[Collected data entries]

------------------------------------------------

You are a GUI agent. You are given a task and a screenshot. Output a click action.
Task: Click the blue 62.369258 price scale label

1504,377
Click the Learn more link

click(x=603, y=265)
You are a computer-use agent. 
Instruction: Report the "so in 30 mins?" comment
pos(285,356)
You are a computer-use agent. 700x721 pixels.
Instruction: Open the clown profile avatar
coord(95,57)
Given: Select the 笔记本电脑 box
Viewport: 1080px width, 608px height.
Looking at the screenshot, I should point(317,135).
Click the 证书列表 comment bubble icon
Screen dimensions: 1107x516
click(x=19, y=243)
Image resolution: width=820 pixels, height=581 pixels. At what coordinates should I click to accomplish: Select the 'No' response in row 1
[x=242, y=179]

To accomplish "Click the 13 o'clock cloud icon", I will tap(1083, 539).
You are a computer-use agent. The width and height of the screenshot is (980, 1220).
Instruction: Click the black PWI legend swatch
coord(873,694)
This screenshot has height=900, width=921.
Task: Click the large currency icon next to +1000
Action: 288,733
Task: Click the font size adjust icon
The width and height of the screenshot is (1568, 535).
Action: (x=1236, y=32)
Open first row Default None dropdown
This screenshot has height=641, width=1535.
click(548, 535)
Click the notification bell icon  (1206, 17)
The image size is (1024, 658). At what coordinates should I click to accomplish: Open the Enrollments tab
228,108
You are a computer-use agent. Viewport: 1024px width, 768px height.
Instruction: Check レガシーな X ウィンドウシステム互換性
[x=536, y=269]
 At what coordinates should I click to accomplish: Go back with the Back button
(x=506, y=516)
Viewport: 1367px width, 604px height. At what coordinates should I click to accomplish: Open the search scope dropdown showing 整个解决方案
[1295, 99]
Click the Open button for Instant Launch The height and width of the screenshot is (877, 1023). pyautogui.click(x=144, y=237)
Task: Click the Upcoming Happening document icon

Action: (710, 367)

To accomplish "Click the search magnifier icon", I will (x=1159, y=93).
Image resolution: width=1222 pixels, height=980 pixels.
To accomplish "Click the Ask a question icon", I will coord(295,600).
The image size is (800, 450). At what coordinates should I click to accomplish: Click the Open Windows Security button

------------------------------------------------

→ **Work order**
Every entry should be retyped exactly as shown.

→ **Exercise solution**
You are a GUI agent. You are given a task and a screenshot. Output a click action.
Task: Click the blue 62.369258 price scale label

1504,377
Click the Learn more link

click(x=603, y=265)
You are a computer-use agent. 
Instruction: Report the "so in 30 mins?" comment
pos(285,356)
You are a computer-use agent. 700x721 pixels.
Instruction: Open the clown profile avatar
coord(95,57)
Given: Select the 笔记本电脑 box
Viewport: 1080px width, 608px height.
Looking at the screenshot, I should point(317,135).
Click the 证书列表 comment bubble icon
Screen dimensions: 1107x516
click(x=19, y=243)
Image resolution: width=820 pixels, height=581 pixels. At what coordinates should I click to accomplish: Select the 'No' response in row 1
[x=242, y=179]

To accomplish "Click the 13 o'clock cloud icon", I will tap(1083, 539).
You are a computer-use agent. The width and height of the screenshot is (980, 1220).
Instruction: Click the black PWI legend swatch
coord(873,694)
This screenshot has height=900, width=921.
Task: Click the large currency icon next to +1000
Action: 288,733
Task: Click the font size adjust icon
The width and height of the screenshot is (1568, 535).
Action: (x=1236, y=32)
Open first row Default None dropdown
This screenshot has height=641, width=1535.
click(548, 535)
Click the notification bell icon  (1206, 17)
The image size is (1024, 658). At what coordinates should I click to accomplish: Open the Enrollments tab
228,108
You are a computer-use agent. Viewport: 1024px width, 768px height.
Instruction: Check レガシーな X ウィンドウシステム互換性
[x=536, y=269]
 At what coordinates should I click to accomplish: Go back with the Back button
(x=506, y=516)
Viewport: 1367px width, 604px height. At what coordinates should I click to accomplish: Open the search scope dropdown showing 整个解决方案
[1295, 99]
Click the Open button for Instant Launch The height and width of the screenshot is (877, 1023). pyautogui.click(x=144, y=237)
Task: Click the Upcoming Happening document icon

Action: (710, 367)

To accomplish "Click the search magnifier icon", I will (x=1159, y=93).
Image resolution: width=1222 pixels, height=980 pixels.
To accomplish "Click the Ask a question icon", I will coord(295,600).
The image size is (800, 450). At what coordinates should I click to accomplish: Click the Open Windows Security button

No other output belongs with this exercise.